Goal of the exercise:
Using the data beneath this instruction, retype only the lines from the one that contains "The height and width of the screenshot is (408, 816)." down to the one that contains "This screenshot has width=805, height=429.", both included, exactly as they appear.

Exercise input:
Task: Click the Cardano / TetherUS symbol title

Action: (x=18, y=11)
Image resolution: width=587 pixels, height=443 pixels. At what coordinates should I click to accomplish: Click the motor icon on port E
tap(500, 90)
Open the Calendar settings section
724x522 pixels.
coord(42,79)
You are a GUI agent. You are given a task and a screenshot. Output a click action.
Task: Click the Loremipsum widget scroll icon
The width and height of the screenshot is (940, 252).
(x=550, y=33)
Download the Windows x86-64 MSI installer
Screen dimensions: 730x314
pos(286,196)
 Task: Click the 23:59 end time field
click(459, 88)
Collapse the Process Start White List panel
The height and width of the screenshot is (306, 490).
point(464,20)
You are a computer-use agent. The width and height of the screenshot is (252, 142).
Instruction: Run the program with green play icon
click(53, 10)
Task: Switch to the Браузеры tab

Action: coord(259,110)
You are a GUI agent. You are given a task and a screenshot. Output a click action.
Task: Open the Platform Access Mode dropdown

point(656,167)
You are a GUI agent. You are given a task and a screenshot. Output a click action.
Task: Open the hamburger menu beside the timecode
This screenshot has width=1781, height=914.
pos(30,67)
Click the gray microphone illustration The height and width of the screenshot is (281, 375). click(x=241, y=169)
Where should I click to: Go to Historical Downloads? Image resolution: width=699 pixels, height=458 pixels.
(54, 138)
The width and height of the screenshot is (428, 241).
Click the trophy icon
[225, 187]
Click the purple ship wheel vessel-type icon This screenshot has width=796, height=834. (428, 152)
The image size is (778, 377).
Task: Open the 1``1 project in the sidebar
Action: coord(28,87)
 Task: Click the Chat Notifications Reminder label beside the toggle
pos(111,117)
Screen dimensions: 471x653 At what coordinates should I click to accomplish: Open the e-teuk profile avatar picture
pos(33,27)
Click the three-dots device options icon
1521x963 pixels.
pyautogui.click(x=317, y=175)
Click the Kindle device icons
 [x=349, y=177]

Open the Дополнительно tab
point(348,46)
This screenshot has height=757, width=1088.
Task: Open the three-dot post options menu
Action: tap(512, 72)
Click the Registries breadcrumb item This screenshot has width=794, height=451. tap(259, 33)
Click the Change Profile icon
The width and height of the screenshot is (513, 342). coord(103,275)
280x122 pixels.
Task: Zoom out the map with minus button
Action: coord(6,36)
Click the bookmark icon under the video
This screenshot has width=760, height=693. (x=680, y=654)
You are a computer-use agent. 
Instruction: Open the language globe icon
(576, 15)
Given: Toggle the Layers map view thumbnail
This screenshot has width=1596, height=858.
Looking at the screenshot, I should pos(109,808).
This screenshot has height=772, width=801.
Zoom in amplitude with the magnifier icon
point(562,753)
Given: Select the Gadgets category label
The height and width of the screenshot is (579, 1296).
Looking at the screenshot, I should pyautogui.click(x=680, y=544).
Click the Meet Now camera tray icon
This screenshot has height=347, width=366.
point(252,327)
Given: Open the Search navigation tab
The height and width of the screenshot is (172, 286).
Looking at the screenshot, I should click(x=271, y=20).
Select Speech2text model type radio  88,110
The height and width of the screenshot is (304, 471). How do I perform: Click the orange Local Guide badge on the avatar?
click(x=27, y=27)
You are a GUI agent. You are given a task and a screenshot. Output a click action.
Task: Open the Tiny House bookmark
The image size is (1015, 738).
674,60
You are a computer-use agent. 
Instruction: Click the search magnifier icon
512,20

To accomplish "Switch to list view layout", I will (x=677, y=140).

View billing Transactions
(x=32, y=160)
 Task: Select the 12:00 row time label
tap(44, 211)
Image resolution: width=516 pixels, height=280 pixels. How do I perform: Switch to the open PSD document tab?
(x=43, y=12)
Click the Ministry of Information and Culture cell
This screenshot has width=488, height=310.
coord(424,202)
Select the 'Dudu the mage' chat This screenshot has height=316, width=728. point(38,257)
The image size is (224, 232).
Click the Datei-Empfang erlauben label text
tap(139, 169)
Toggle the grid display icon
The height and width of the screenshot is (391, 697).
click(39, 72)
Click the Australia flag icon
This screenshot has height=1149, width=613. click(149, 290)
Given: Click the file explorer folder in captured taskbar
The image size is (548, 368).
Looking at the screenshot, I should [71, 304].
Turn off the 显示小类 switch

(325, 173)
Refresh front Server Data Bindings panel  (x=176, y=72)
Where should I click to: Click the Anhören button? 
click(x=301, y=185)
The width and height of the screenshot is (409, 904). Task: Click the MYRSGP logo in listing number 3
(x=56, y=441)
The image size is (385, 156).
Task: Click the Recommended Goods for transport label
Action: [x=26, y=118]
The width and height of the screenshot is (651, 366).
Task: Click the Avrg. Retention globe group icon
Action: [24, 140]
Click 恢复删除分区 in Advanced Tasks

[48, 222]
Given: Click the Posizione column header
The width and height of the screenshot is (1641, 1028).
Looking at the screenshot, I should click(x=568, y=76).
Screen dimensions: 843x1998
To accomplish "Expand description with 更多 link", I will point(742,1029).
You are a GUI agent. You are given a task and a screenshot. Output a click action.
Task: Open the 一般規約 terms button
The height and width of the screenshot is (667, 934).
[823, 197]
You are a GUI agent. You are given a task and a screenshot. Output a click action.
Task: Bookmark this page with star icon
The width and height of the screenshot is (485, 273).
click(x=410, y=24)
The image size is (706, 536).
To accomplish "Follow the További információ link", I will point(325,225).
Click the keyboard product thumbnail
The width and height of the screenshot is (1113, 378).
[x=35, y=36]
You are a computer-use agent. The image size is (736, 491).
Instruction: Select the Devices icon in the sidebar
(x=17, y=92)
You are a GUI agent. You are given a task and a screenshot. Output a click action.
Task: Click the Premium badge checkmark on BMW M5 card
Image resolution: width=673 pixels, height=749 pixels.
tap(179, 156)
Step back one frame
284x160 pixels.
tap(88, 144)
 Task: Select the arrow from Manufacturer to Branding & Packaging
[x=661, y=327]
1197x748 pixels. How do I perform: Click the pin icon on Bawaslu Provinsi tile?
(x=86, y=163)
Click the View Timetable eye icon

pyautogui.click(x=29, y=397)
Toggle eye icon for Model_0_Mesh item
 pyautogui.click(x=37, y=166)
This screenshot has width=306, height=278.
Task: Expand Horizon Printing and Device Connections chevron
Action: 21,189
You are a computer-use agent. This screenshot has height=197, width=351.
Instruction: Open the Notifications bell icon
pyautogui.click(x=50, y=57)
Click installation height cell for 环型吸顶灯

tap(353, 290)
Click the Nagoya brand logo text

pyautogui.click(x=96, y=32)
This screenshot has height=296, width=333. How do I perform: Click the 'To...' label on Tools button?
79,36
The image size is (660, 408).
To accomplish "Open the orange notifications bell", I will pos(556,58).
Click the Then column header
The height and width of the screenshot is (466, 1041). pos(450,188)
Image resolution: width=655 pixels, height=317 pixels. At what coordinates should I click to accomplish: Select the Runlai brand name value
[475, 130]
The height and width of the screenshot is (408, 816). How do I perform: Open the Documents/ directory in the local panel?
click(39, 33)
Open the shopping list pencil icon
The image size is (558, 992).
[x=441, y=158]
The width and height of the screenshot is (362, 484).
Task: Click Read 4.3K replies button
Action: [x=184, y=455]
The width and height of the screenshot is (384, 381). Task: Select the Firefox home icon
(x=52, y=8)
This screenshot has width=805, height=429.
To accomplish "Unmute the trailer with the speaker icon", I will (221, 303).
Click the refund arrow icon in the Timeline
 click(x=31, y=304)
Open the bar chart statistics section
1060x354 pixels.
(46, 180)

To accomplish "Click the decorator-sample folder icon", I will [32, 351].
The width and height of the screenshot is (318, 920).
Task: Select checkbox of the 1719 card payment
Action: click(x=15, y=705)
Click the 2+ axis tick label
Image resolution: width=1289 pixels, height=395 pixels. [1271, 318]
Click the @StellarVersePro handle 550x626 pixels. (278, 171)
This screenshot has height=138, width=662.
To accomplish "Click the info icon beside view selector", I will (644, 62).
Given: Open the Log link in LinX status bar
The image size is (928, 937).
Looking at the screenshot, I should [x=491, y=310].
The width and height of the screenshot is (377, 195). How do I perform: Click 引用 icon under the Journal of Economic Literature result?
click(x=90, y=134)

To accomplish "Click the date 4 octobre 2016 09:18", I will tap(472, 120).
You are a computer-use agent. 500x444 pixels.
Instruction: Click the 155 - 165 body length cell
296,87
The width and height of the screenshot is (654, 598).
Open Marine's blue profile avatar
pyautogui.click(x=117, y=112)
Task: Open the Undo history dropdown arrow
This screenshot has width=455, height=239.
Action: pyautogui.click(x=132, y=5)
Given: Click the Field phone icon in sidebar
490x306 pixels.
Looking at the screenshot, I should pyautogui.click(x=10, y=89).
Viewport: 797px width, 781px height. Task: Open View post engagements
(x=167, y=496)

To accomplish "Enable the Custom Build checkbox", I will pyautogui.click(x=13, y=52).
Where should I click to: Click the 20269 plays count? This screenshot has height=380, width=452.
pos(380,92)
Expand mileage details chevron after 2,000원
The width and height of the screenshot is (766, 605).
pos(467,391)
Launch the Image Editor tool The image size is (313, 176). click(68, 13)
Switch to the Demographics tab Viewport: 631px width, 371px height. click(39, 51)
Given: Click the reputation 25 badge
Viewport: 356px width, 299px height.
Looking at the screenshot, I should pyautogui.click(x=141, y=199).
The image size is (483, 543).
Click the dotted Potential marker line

Output:
The height and width of the screenshot is (408, 816). How do I perform: Open the Documents/ directory in the local panel?
click(39, 33)
Open the shopping list pencil icon
The image size is (558, 992).
[x=441, y=158]
The width and height of the screenshot is (362, 484).
Task: Click Read 4.3K replies button
Action: [x=184, y=455]
The width and height of the screenshot is (384, 381). Task: Select the Firefox home icon
(x=52, y=8)
This screenshot has width=805, height=429.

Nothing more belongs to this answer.